Biochemical characterization of a highly active ADP-dependent phosphofructokinase from Thermococcus kodakarensis

The genome sequence of Thermococcus kodakarensis contains an open reading frame, TK0376, annotated as ADP-dependent phosphofructokinase belonging to pfkC family. The encoding gene was expressed in Escherichia coli and the gene product was characterized. The recombinant protein was produced in soluble and active form.
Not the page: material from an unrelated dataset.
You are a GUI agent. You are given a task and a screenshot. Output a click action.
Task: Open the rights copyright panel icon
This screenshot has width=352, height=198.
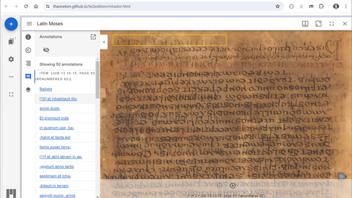tap(28, 50)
Phosphofructokinase activity of TK0376 was metal-ion dependent and the highest activity (5090 μmol min−1 mg−1) was found in the presence of Co2+ followed by Mg2+ (3280 μmol min−1 mg−1) at 90°C and pH 7.5. TK0376 preferred ADP as phosphoryl donor, however, it could be replaced by ATP but with a 5-fold lower activity. It catalyzed the phosphorylation of fructose 6-phosphate and dephosphorylation of fructose 1,6-bisphosphate. In addition, it was able to phosphorylate glucose and nucleosides but with a much lower rate compared to that of fructose 6-phosphate. The apparent kcat and Km values against fructose 6-phosphate were 4238 s−1 and 0.74 mM, respectively. The rate of dephosphorylation of fructose 1,6-bisphosphate was 3-times lower at 50°C than the phosphorylation of fructose 6-phosphate. Similarly, the rate of phosphorylation of glucose was 450-fold lower than that of fructose 6-phosphate. Phosphofructokinase activity was not allosterically regulated, but it was slightly enhanced by phosphoenol pyruvate, and inhibited by ATP and AMP in a competitive manner. •TK0376 was produced in soluble and highly active form in E. coli.•TK0376 protein exhibited highest activity in the presence of Co2+.•TK0376 catalyzed the phosphorylation of fructose 6-phosphate as well as dephosphorylation of fructose 1,6-bisphosphate.•TK0376 exhibited highest phosphofructokinase activity among all the characterized counterparts.